Internal Audit: The Continuous Conundrum

A generally accepted definition of "continuous auditing" remains elusive, and expert practitioners remain rare. Here are some tips from the trenches for getting a program going.

The department, meanwhile, continues to audit the access to Microsoft’s financial systems, and journal entries are examined for large entries, unusual entries, and unusual reviewers and approvers.

Also, the department keeps watch over financial-statement ratios for indicators of fraud. For example, a days sales outstanding index measures the relationship between DSO in two consecutive reporting periods. An inflated ratio could reflect fictitious sales or receivables. Among several other ratios, an asset quality index measures a company’s propensity to capitalize costs. Manipulators have a greater deterioration of asset quality, but a very high asset quality index may indicate an inappropriate deferral of costs.

Surgical Strikes

Hospital Corporation of America, which owns 163 hospitals and 105 freestanding surgery centers, is one of the true veterans of continuous audit, having started its program eight years ago. In-house developers have built what internal audit director Chase Whitaker calls a “quiltwork” of audit routines — about 50 of them — that run on a variety of applications, including ACL, Paisley Consulting’s Focus (for Sarbanes-Oxley compliance), and Microsoft’s .Net, among others.

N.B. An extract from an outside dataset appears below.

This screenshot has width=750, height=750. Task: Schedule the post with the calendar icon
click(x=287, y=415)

The mix of routines employed is constantly evolving. Some have been in use for all eight years, but others turned out to be not effective, and in certain cases system changes made routines moot. But there is no shortage of ideas for new ones. “I’ve probably got at least 120 items in the hopper; everything from just brainstorms to things that are going through the quality-assurance process and are nearly ready to be deployed,” says Whitaker. A steering committee meets three or four times a year and sifts through the list, in some cases seeking feedback from business-process leaders on whether a particular automated audit would provide risk coverage that they didn’t already have.

After a decision is made to develop a routine, then the big challenge comes of determining its scope, identifying data sets to be analyzed, and setting failure thresholds. “Then you’ve got to develop and deploy it, and meanwhile you’re wondering what kind of results you’re going to get,” says Whitaker.

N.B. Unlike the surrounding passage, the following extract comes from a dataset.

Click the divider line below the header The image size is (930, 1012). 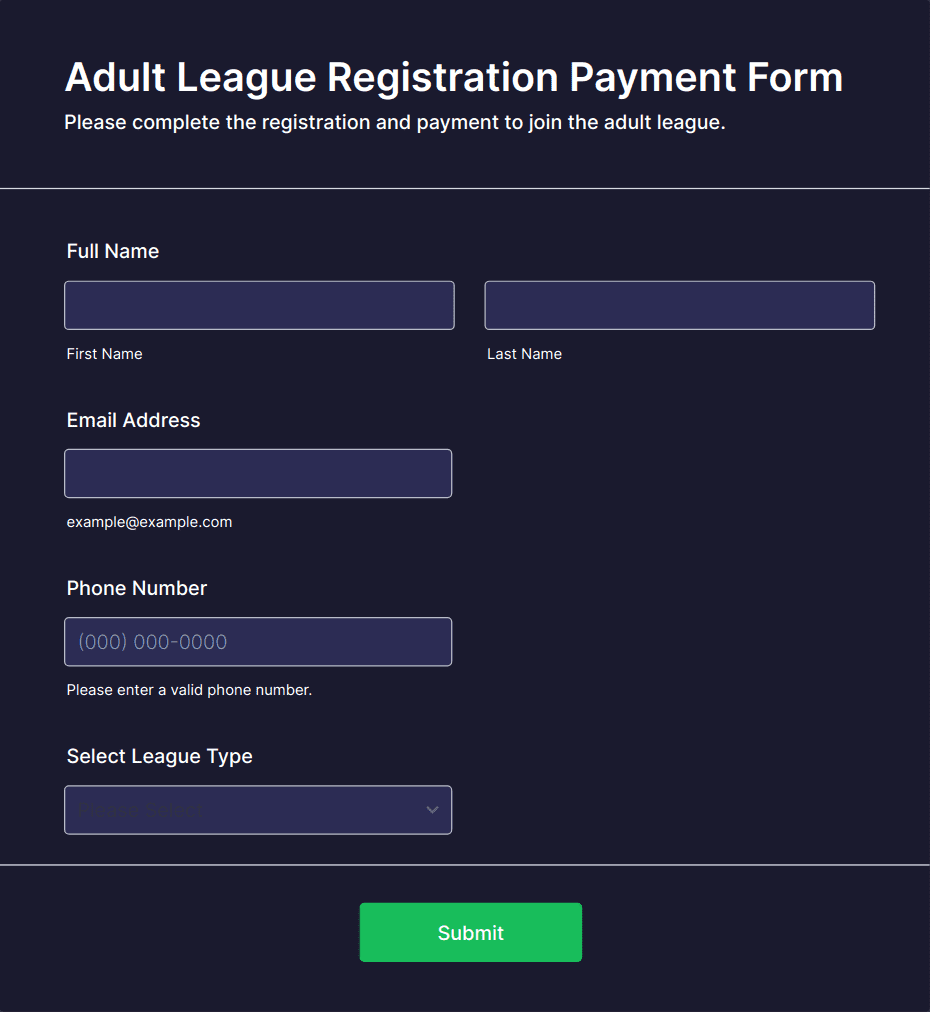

Sometimes routines have to be adjusted. HCA, like AEP, watches employee overtime rates, in this case as a hedge against errors by nurses and other clinicians that could result in medical-malpractice lawsuits. At first the routine was set to flag anyone who worked 30% more than full-time hours. That generated a “voluminous amount” of exceptions, so the audit department contacted its facilities and found that, indeed, that kind of overtime rate was not unusual. “So we set it at 50%,” says Whitaker, “and it became more valuable information for our HR directors and CFOs.”

Another variable is the frequency of continuous audit routines. The overtime audits are done two or three times a year, in each case looking at the previous 12 months’ worth of data. But the audit department looks daily at whether business units — hospitals, surgery centers, physician practices, shared service centers — have been moved on to or off of the list of entities whose assets and operations are reflected in consolidated financial statements. That is to guard against unintentional changes and to determine if a change was made for a valid business reason.

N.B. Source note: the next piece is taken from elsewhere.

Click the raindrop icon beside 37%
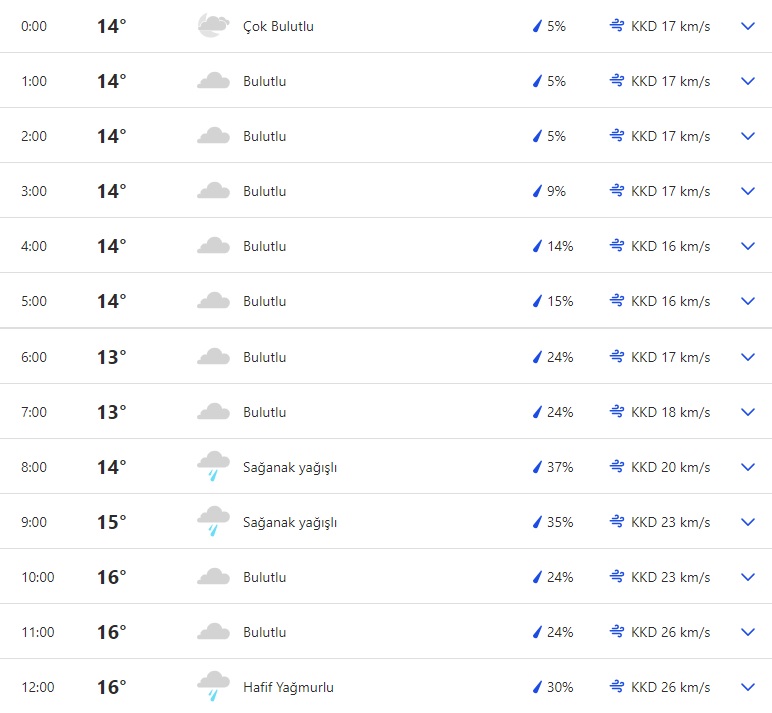 tap(537, 467)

And the audit department watches in nearly real time — hourly — for local data-security administrators granting access to applications for employees or themselves. Normally, even the security administrators are not supposed to have that access. When such changes are detected, facilities are alerted.

Other human-resources issues with financial implications are subjected to continuous auditing, as well. These include payroll reviews, looking for invalid social security numbers; and exceptionally low levels of vacation time, considered a warning sign that a fraud could be in progress by someone afraid a scheme might be detected in his or her absence.

About 15 of HCA’s continuous audit routines look directly for irregularities traceable to the finance operation. Journal entries by senior finance executives or business-unit leaders are flagged, because entries normally are made by lower-level accountants. Likewise, any entries that boost revenue by a certain percentage, particularly those that put the business unit just above its budgeted monthly goal, are flagged. “It might be valid, but at least an auditor should take a look to make sure somebody didn’t just pad something to make budget,” says Whitaker.

Other journal entries that are watched in the continuous audit telescope are adjusted estimates for contingencies like malpractice-insurance claims, bad debt allowances, and amortization schedules for intangible assets. Again, the goal is to identify instances of invalid earnings management. “If somebody puts something on the balance sheet as an asset that previously was in expenses, we want to know why,” asserts Whitaker. “Someone could do a journal entry just to shave some expenses for the month, thinking that the next month they’ll just reverse it and no one will be the wiser.”